Amateur-Regisseure auf Höhenflug : Anti-Schwerkraft-Video sorgt für Furore

München (RPO). Das Internet hat zwei neue Helden: Zwei junge US-Amerikaner sorgen im Web mit einem fünfminütigen, selbst gedrehten Video für Furore. "Tony vs. Paul" wurde komplett in guter, alter Stop-Motion-Technik gedreht, allein bei YouTube schon von mehr als drei Millionen Usern gesehen und hat inzwischen auch außerhalb der virtuellen Welt ganz reale Preise eingeheimst.

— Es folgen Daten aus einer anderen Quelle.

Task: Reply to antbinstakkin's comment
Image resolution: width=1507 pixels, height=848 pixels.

So mancher, der sein schnell gedrehtes Filmchen ins Internet stellte, träumte schon von einer viel versprechenden Karriere im Showbusiness. Doch auch im World Wide Web gilt die alte Regel von Thomas Alva Edison: "Genie ist ein Prozent Inspiration und 99 Prozent Transpiration." Das bewiesen jüngst eindrucksvoll die neuen Internet-Helden Paul Cummings und Tony Fiandaca, die mit "Tony vs. Paul", einem wahren Meisterwerk der Stop-Motion-Technik, als erbitterte Kontrahenten mit Superkräften für Furore sorgten. Allein auf YouTube hat eine Fangemeinde von rund drei Millionen Usern ihr fünfminütiges Video bestaunt, das den VH1-Wettbewerb "Show Us Your Junk" gewann und den beiden ein Preisgeld von 10.000 Dollar und ein Notebook einbrachte.

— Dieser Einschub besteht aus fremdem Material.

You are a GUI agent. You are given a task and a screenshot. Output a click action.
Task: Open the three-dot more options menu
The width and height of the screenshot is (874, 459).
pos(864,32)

Transpiration ist im Fall der Hobby-Künstler wörtlich zu verstehen: Zwar ist es herrlich und vor allem beeindruckend anzusehen, wie sich Gegenstände wie von Geisterhand bewegen, die beiden Streithähne wie auf Eis über eine Wiese gleiten oder viele Sekunden lang durch die Luft schweben. Doch für die jungen Männer aus dem US-Bundesstaat Massachusetts waren die zweimonatigen Dreharbeiten äußerst schweißtreibend. Bei der Stop-Motion-Animation, die durch den Fortschritt der Technik bei professionellen Filmproduktionen heute meist nur aus nostalgischen Gründen zum Einsatz kommt, muss nämlich jedes Bild des Films einzeln aufgezeichnet und dann das Motiv für die nächste Aufnahme nur geringfügig verändert werden. So entstand bereits 1933 der legendäre Streifen "King Kong und die weiße Frau". Aber auch die "Star Wars"-Trilogie der 70-er und 80-er, "Terminator" (1984) oder "Corpse Bride - Hochzeit mit einer Leiche" (2005) bedienten sich dieser Technik.

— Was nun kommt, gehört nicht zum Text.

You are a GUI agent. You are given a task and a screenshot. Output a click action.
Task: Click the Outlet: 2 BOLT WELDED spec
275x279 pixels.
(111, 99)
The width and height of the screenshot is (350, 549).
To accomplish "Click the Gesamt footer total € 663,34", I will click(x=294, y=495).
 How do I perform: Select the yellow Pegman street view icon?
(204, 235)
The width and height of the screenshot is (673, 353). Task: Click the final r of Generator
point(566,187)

Einen Eindruck, welche Kunststücke die beiden auf sich nehmen mussten, um die Schwerkraft zumindest im Film zu besiegen, vermittelt Paul Cummings, der sich im Internet mit den Worten "Ja, wir sind jedes einzelne Mal gesprungen" zu dem Projekt äußerte. Neben Unmengen an Zeit haben Fiandaca, der Kunst studierte und nun im Hauptberuf Sachverständiger ist, und Cummings, ein arbeitsloser Grafikdesigner, nur 200 Dollar in den Film gesteckt. Eine Investition, die sich wohl mehr als bezahlt machen wird. Denn vor Angeboten - Gespräche gab es unter anderem auch mit MTV - können sich die beiden derzeit nicht retten.